12.4 Time of Essence. Time is of the essence for the performance of all Obligations in this Agreement.
12.5 Severability of Provision. Each provision of this Agreement is severable from every other provision in determining the enforceability of any provision.
12.6 Amendments in Writing; Integration. All amendments to this Agreement must be in writing signed by both Bank and Borrower. This Agreement and the Loan Documents represent the entire agreement about this subject matter, and supersede prior negotiations or agreements. All prior agreements, understandings, representations, warranties, and negotiations between the parties about the subject matter of this Agreement and the Loan Documents merge into this Agreement and the Loan Documents.
12.7 Counterparts. This Agreement may be executed in any number of counterparts and by different parties on separate counterparts, each of which, when executed and delivered, are an original, and all taken together, constitute one Agreement.
12.8 Survival. All covenants, representations and warranties made in this Agreement continue in full force while any Obligations remain outstanding. The obligation of Borrower in Section 12.2 to indemnify Bank shall survive until the statute of limitations with respect to such claim or cause of action shall have run.

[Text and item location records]
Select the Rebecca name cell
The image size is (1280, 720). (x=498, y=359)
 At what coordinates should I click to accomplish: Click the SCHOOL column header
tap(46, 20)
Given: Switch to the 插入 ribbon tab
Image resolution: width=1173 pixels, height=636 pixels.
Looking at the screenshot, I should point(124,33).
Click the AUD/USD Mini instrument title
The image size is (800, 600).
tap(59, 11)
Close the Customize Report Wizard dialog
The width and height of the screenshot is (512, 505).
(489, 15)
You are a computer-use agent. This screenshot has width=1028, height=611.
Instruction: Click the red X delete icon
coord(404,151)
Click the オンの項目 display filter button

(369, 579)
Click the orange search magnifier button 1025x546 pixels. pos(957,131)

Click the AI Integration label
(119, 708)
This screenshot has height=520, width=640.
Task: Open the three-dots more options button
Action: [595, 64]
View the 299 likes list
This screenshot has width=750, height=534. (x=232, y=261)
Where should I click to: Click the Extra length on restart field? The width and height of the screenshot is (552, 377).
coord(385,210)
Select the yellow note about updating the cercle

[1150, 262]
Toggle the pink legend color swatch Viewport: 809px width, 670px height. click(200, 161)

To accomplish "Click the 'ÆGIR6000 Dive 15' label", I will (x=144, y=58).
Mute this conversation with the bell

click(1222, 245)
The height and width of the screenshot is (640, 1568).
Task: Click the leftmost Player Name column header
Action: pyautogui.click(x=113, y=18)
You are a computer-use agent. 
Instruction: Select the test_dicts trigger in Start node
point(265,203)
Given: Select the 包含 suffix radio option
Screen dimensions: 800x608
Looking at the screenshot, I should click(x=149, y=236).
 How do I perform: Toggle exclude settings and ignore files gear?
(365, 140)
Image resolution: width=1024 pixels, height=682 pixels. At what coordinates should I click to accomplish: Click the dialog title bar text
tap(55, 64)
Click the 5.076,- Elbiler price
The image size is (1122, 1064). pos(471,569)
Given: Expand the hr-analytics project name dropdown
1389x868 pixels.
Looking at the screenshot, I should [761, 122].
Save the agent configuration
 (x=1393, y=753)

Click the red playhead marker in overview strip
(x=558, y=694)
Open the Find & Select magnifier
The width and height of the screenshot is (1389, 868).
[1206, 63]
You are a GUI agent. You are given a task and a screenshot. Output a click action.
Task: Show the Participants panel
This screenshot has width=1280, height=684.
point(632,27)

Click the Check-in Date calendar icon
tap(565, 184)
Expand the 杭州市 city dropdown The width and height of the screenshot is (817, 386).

Given instruction | Please carry the loan agreement provisions forward from the point where they stop. The records aren't needed for this.

Answer for this exercise |
12.9 Confidentiality. In handling any confidential information, Bank shall exercise the same degree of care that it exercises for its own proprietary information, but disclosure of information may be made: (i) to Bank’s subsidiaries or affiliates in connection with their business with Borrower; (ii) to prospective transferees or purchasers of any interest in the Advances (provided, however, Bank shall use commercially reasonable efforts in obtaining such prospective transferee’s or purchaser’s agreement to the terms of this provision); (iii) as required by law, regulation, subpoena, or other order, (iv) as required in connection with Bank’s examination or audit; and (v) as Bank considers appropriate in exercising remedies under this Agreement. Confidential information does not include information that either: (a) is in the public domain or in Bank’s possession when disclosed to Bank, or becomes part of the public domain after disclosure to Bank; or (b) is disclosed to Bank by a third party, if Bank does not know that the third party is prohibited from disclosing the information.
13 DEFINITIONS
13.1 Definitions. In this Agreement:
“Accounts” are all existing and later arising accounts, contract rights, and other obligations owed Borrower in connection with its sale or lease of goods (including licensing software and other technology) or provision of services, all credit insurance, guaranties, other security and all merchandise returned or reclaimed by Borrower and Borrower’s Books relating to any of the foregoing.
“Account Debtor” is as defined in the Code and shall include, without limitation, any person liable on any Financed Receivable, such as, a guarantor of the Financed Receivable and any issuer of a letter of credit or banker’s acceptance.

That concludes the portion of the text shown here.